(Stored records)
==*==
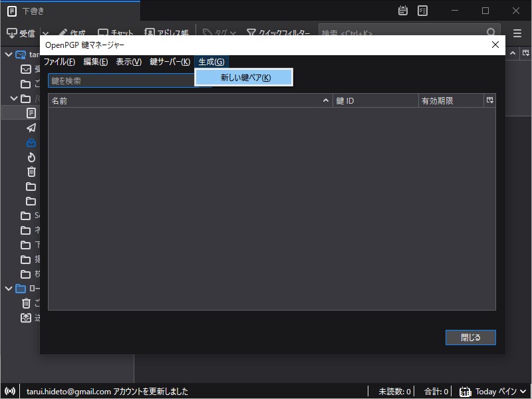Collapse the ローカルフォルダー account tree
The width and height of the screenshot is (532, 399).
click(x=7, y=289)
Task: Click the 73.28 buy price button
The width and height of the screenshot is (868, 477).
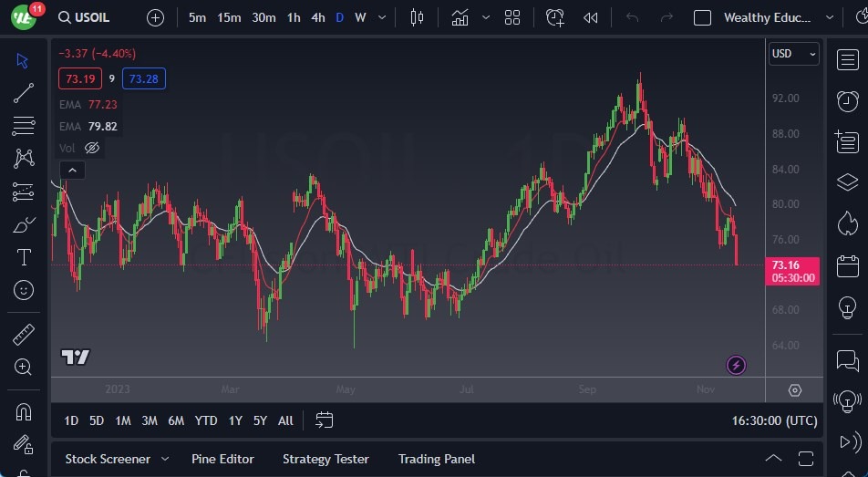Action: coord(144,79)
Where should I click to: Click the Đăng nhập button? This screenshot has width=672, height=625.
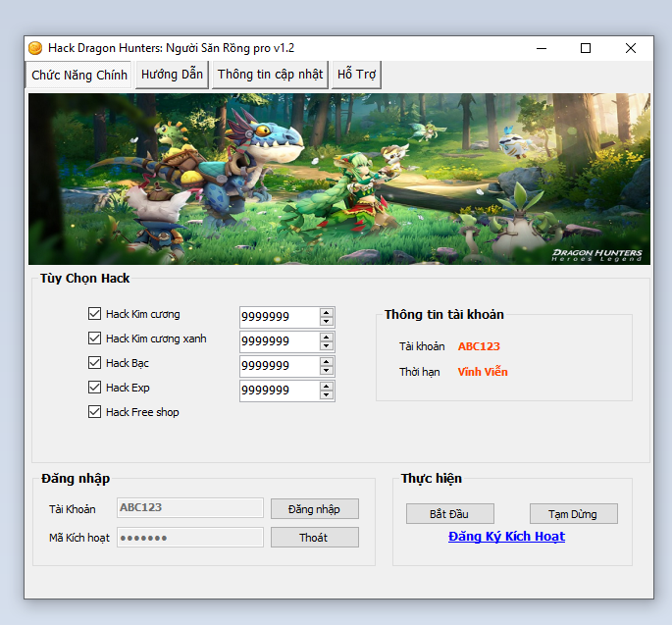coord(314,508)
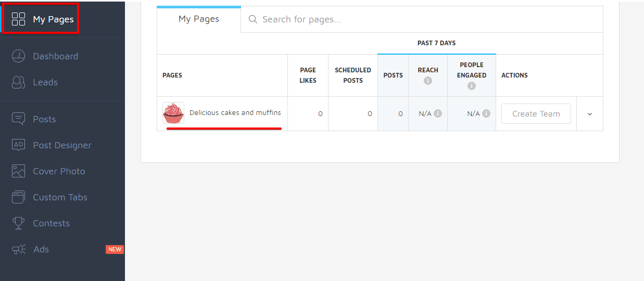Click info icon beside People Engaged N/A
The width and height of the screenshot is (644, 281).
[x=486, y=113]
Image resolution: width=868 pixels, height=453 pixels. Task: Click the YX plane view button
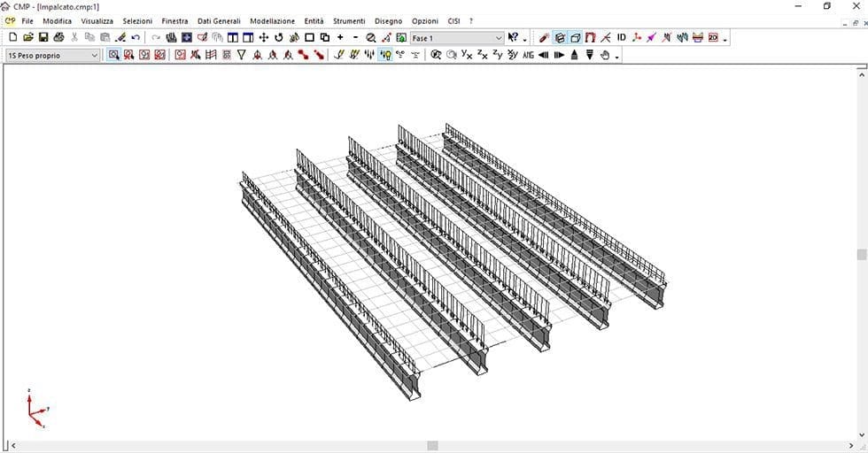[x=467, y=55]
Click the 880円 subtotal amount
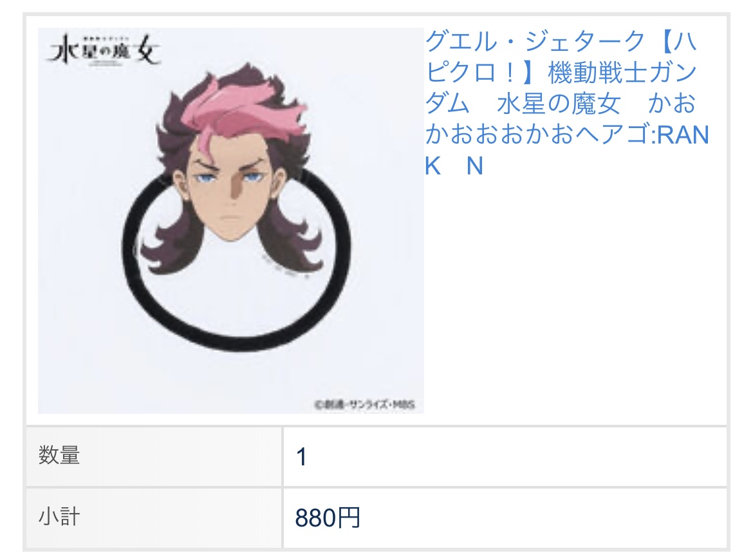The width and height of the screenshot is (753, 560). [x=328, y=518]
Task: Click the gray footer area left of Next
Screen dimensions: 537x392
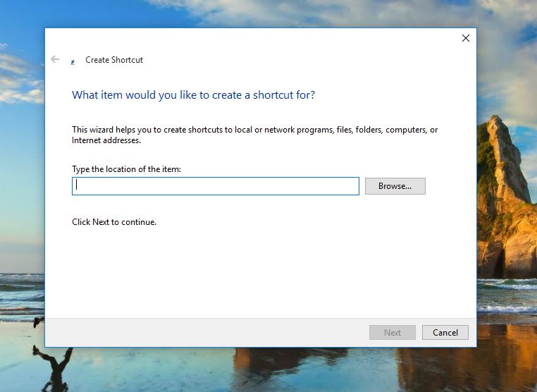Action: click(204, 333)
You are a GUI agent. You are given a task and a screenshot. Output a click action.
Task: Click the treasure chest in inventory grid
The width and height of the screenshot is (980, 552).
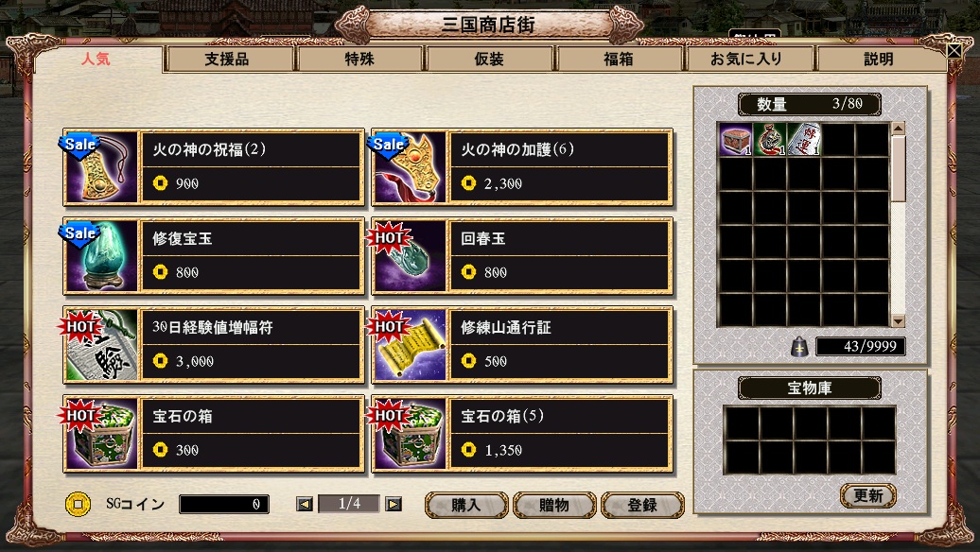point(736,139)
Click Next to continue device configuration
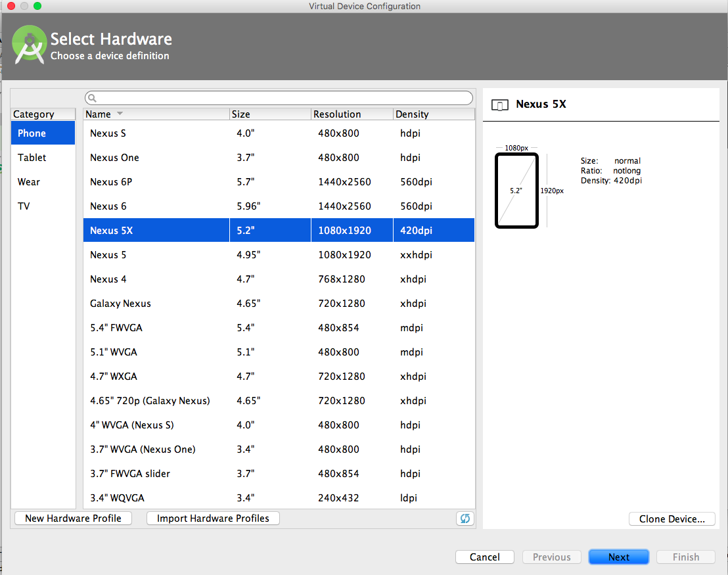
==*==
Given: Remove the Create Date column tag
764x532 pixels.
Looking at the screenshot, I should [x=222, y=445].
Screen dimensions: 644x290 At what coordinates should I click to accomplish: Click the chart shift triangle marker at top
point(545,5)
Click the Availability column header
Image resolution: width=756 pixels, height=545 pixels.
==*==
Beginning with the line above that has "Task: Click the 73.28 buy price button" and going on through the line that has "Click Next to continue device configuration", retype every line exactly and add nothing else; drop the pictures.

Task: Click the 73.28 buy price button
The width and height of the screenshot is (868, 477).
Action: coord(144,79)
Where should I click to: Click the Đăng nhập button? This screenshot has width=672, height=625.
coord(314,508)
Click info icon beside People Engaged N/A
The width and height of the screenshot is (644, 281).
[x=486, y=113]
Image resolution: width=868 pixels, height=453 pixels. Task: Click the YX plane view button
[x=467, y=55]
Click the 880円 subtotal amount
The width and height of the screenshot is (753, 560). [x=328, y=518]
Task: Click the gray footer area left of Next
Screen dimensions: 537x392
Action: click(204, 333)
You are a GUI agent. You are given a task and a screenshot. Output a click action.
Task: Click the treasure chest in inventory grid
The width and height of the screenshot is (980, 552).
point(736,139)
Click Next to continue device configuration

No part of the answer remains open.